The idea is to to stretch your use of language to convey to the reader in clear exact words what you suggest that reader would see were he (or she) to be standing in front of your object. We will discuss how to construct a piece of prose so as to enable a reader to visualize something.

You can research the life or work of your artist or the kind of picture, sculpture, or building, or the "school" to which your choice belongs; if so, you should document your sources, all quotations, and paraphrases. We will review documentation before this essay is due. Length: 3-5 double-spaced typed pages.

The Second Essay (#2) Writing About Drama.

I will ask you to write an essay comparing the play of A Man for All Seasons with one of its film productions.

The idea here is to write about the differences between a verbal text and how a staged play works and the techniques of cinematography which include acting, moving pictures of real places, costumes, music. This will work most easily if you compare Bolt's play to Zinnemann's movie (which was based on a screenplay, an adaptation of the play by Bolt for the cinema): Zinnemann's production changes the play around considerably, adds and takes away scenes and characters. However, it can also work well with the Heston production which is very close to the original text, and attempts to present the movie as a staged play. You could ask yourself if it worked. Another option is to see _both_ films and compare them to the text. Length: 3-5 double-spaced typed pages. The thinking behind this exercise is to get you to talk about music and many of the arts that go into putting a text on the screen. Since so many people today take in "books" through the movies, to explore this aspect of the humanities today is particularly relevant.

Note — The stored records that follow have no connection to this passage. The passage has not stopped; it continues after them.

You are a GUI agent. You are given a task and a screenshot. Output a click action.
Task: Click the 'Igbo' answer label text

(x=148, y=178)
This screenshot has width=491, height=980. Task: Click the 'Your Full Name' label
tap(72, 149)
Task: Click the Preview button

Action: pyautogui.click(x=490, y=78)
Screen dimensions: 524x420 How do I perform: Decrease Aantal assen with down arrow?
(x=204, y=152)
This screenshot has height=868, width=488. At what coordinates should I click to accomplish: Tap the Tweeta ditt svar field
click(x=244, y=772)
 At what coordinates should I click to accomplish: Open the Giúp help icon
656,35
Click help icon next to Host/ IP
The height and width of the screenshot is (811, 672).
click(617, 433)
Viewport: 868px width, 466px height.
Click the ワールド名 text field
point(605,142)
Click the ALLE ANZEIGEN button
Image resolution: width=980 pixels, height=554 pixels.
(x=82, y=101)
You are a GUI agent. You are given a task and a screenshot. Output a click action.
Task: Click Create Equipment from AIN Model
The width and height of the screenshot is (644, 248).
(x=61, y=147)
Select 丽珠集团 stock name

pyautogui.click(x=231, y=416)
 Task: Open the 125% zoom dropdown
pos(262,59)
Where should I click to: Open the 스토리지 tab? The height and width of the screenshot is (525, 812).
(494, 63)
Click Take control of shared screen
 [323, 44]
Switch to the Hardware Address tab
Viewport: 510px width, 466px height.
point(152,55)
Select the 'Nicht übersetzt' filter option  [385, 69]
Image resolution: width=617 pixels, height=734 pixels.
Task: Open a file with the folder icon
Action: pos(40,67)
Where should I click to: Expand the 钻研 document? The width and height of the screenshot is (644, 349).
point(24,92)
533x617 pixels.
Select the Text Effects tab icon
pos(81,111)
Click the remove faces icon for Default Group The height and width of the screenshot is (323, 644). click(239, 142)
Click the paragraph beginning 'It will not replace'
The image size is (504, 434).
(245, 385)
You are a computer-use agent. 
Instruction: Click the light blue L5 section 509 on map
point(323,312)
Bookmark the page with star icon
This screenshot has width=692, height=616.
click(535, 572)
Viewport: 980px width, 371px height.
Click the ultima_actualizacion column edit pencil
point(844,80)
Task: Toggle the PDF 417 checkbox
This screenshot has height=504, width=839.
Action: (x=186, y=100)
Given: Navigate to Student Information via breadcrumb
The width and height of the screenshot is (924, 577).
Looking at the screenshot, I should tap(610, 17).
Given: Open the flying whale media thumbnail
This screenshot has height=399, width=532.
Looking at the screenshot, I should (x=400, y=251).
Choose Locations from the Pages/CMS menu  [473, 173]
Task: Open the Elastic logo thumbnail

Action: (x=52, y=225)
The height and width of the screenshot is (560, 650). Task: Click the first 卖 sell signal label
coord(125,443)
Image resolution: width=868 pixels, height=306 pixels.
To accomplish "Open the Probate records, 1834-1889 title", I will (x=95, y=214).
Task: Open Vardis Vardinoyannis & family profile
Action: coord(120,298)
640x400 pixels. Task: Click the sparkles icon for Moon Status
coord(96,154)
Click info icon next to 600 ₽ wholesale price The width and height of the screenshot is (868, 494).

The Third Essay (#3) In Search of Lost Time.

This is our "term project." I will ask you early in the semester to find, read, and then write about a favorite book of your own choice from your early adolescence or teenage years (a list of such books to show you the kind of thing I mean is provided--see attachment). You are asked to try to remember what you were when you first read this book and the circumstances of your life; then to try to remember why you liked it; and then, when you read, be aware of how your present reading may differ from that first one. Write an essay on the two different selves reading this book. Our short talks will in fact be "little talking practices" of how to analyze a literary text using short stories; you are then expected to take what we have learned in class and apply it to your favorite book from later childhood. I do not rule out books from earlier childhood, but experience has shown me that a book which relies as much upon words as pictures leads to a more successful essay; it is also easier to remember our later childhood than our very early years. The earliest memories may be vivid, but they are fragmentary and unclear. The idea is to use memory and literary analysis. So Dr Seuss and the Madeleine books are good for this assignment, but very early childhood books, such as Maurice Sendak's Where the Wild Things Are will probably not provide you with the material you need to write.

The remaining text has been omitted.